EXERCISE PROMPT:
Leaving pictures aside, restate exactly the lines of the data below, from the first one through the line that contains "Questions Fréquemment Posées".

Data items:
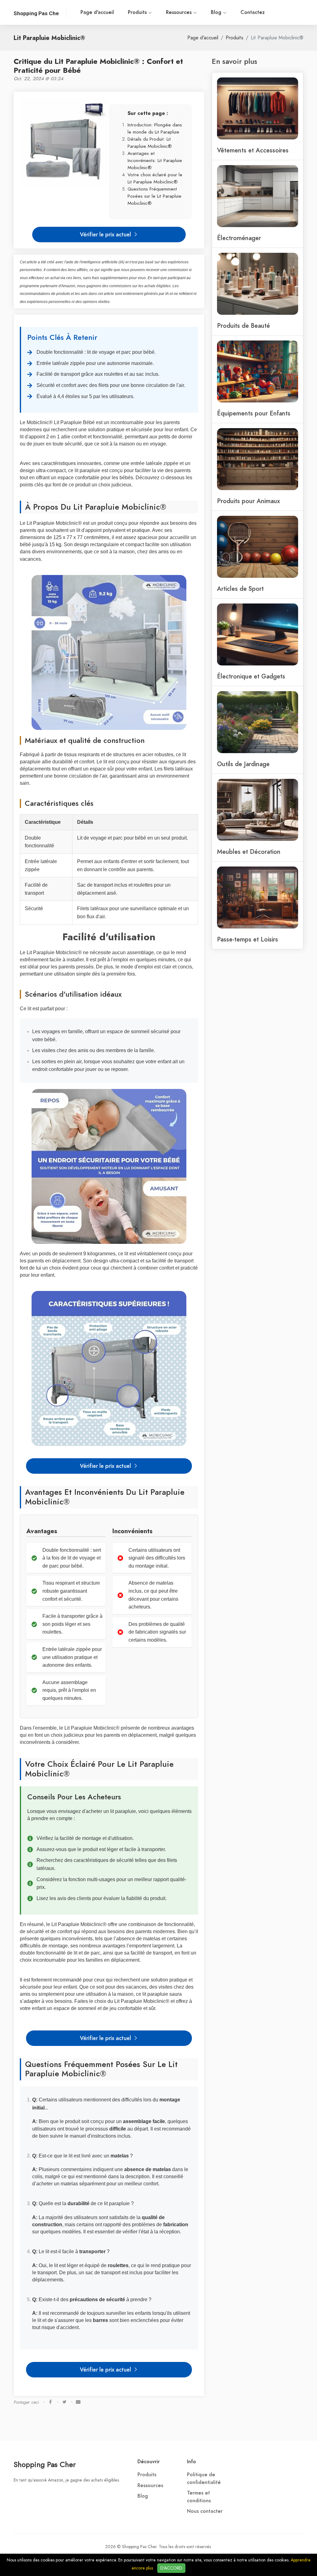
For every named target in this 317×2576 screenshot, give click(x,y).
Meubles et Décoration (248, 851)
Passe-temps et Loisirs (247, 939)
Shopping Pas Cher (45, 2464)
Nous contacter (205, 2511)
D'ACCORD (171, 2568)
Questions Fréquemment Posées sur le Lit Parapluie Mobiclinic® (154, 196)
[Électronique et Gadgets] (257, 633)
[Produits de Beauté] (257, 283)
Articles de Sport (240, 588)
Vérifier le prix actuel (106, 234)
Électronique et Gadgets (251, 676)
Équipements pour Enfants (253, 413)
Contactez (253, 12)
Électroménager (239, 238)
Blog (217, 12)
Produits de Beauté (243, 325)
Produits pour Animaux (248, 501)
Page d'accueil (97, 12)
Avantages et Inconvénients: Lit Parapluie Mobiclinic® (155, 160)
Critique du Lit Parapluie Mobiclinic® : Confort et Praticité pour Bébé (98, 65)
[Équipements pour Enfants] (257, 370)
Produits (138, 12)
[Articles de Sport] (257, 546)
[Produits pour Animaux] (257, 458)
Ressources (179, 12)
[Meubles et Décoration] (257, 809)
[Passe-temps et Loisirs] (257, 896)
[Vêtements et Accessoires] (257, 107)
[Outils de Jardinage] (257, 721)
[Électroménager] (257, 195)
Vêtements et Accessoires (253, 150)
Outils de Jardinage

OUTPUT OF THE EXERCISE:
For every named target in this 317×2576 screenshot, give click(x,y).
Meubles et Décoration (248, 851)
Passe-temps et Loisirs (247, 939)
Shopping Pas Cher (45, 2464)
Nous contacter (205, 2511)
D'ACCORD (171, 2568)
Questions Fréquemment Posées sur le Lit Parapluie Mobiclinic® (154, 196)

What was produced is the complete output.